_WRITTEN TASK_.
In the piece on clerical dress below, change "priest" to "minister" and write out the part that opens with the words "Yet trying to" and closes with "previously looked like.".

_SELECTED EXTRACT_.
:::

IT TURNS out that many don’t. From red silk undies to lace-panelled bib-stocks, dozens of women, whether clerics or not, have felt compelled and moved to do something about the unholy clash of male poly-cotton garb with 21st-century femininity. And so few have managed it. Even Trinny and Susannah struggled.

I attempted my own foray into the world of clerical redesign soon after my ordination. With a little distance, I can look back — fondly, but mainly with amusement — on the choker collar I had tailored to sit behind the open neck of a black dress. It sort of worked, until one of my congregation referred to it, with a wink, as my dominatrix collar. . . and I consigned it a box labelled Never To Be Worn Again.

Yet trying to wrestle with the uniform was a very public way of entering into the conversation about what it means, and feels like, and looks like, to be a priest who is a woman, where there had only been male ones before.


WE HAD to begin somewhere, and it wasn’t just a sartorial question. It was about finding oneself as a woman, called to ordained ministry, with only male images of what that had previously looked like.

Part of this inevitably involves acknowledging that the clothes that we wear affect how we feel about ourselves in the world. It is powerful, and it is also different for men and for women. It isn’t that men are not in any way affected by how they feel in certain clothes, but that the connection between a woman and her physical appearance resonates differently.

As John Berger writes, “A man’s presence is dependent upon the promise of power which he embodies. . . The promised power may be moral, physical, temperamental, economic, social, sexual — but its object is always exterior to the man. By contrast, a woman’s presence expresses her own attitude to herself, and defines what can and cannot be done to her. Her presence is manifest in her gestures, voice, opinions, expressions, clothes, taste; indeed there is nothing she can do which does not contribute to her presence.”

On a practical level, of course women are going to feel awkward and ill at ease effectively wearing men’s clothes: they don’t fit the female form. Nobody would consider it sensible for male clerics to make do with women’s blouses and trousers — that would be distracting and absurd. God bless Maria Sjodin of The Casual Priest and the company Hem of the Garment, who have produced ranges available for every body shape, ensuring that women are ordained wearing a uniform in which we can feel smart, professional, and confident.

:::

_DATASET EXTRACT_.
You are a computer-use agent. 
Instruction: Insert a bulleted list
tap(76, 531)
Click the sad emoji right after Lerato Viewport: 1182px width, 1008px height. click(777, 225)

:::

_WORKED ANSWER_.
Yet trying to wrestle with the uniform was a very public way of entering into the conversation about what it means, and feels like, and looks like, to be a minister who is a woman, where there had only been male ones before.


WE HAD to begin somewhere, and it wasn’t just a sartorial question. It was about finding oneself as a woman, called to ordained ministry, with only male images of what that had previously looked like.